Exercise aim
Going line by line through the entries below, count those that contain "dropdown". Give the number by itself.
Start of Data for this task
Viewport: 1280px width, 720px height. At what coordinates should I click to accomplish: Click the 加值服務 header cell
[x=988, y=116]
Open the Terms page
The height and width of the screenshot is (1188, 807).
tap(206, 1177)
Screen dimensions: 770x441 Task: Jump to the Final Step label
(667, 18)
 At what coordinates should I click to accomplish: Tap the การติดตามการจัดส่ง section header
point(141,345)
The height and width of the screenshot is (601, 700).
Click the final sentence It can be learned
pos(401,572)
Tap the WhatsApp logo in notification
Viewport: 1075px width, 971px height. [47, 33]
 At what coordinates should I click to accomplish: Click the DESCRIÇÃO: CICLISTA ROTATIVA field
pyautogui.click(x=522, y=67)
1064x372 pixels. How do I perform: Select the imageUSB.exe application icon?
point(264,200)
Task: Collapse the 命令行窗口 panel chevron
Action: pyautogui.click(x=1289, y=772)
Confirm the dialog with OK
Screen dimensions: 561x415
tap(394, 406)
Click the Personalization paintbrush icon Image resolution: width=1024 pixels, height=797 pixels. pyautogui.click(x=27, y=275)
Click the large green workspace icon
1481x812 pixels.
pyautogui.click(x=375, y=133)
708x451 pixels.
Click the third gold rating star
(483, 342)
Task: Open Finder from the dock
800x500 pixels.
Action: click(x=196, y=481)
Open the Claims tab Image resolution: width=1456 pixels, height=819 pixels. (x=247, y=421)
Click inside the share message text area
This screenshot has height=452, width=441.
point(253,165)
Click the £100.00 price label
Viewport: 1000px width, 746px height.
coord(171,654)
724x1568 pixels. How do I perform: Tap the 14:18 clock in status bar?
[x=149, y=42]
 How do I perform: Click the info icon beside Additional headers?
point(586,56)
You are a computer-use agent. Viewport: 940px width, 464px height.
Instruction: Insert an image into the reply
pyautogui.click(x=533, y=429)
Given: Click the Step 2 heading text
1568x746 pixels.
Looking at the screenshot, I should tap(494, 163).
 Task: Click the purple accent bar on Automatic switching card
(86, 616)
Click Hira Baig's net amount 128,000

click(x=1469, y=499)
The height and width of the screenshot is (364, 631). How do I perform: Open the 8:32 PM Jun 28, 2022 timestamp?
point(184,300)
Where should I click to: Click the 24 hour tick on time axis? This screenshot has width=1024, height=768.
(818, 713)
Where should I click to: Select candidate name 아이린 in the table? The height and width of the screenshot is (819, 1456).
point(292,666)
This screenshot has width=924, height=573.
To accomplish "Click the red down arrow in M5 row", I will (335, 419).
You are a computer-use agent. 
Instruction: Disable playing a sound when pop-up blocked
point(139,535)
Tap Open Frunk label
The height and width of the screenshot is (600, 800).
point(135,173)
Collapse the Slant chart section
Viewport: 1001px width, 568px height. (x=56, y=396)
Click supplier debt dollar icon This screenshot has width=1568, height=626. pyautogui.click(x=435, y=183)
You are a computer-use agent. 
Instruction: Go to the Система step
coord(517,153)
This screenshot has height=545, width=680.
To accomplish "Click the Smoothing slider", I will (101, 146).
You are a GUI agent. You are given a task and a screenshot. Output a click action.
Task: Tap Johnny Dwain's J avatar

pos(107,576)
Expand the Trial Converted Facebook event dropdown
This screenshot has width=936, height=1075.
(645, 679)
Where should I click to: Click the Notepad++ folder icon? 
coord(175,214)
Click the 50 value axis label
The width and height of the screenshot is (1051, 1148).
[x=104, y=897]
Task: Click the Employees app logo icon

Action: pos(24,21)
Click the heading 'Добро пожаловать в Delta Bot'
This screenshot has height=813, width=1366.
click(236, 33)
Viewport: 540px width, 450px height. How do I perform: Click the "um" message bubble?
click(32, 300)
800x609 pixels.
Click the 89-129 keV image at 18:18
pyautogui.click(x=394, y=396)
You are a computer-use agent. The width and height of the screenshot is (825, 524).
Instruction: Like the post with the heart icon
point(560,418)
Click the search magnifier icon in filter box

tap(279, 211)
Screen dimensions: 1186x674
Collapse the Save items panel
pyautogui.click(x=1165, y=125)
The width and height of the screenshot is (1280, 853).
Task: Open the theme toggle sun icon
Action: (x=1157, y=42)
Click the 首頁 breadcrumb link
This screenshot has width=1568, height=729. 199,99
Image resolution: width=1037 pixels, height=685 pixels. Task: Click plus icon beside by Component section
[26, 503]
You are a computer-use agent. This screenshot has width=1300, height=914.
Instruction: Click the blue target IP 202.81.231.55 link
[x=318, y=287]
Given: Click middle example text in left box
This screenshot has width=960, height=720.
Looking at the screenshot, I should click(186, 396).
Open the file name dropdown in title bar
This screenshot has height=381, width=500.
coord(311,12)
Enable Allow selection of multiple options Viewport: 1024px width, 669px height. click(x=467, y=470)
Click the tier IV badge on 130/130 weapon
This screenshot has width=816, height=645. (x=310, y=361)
End of Data for this task
Result
2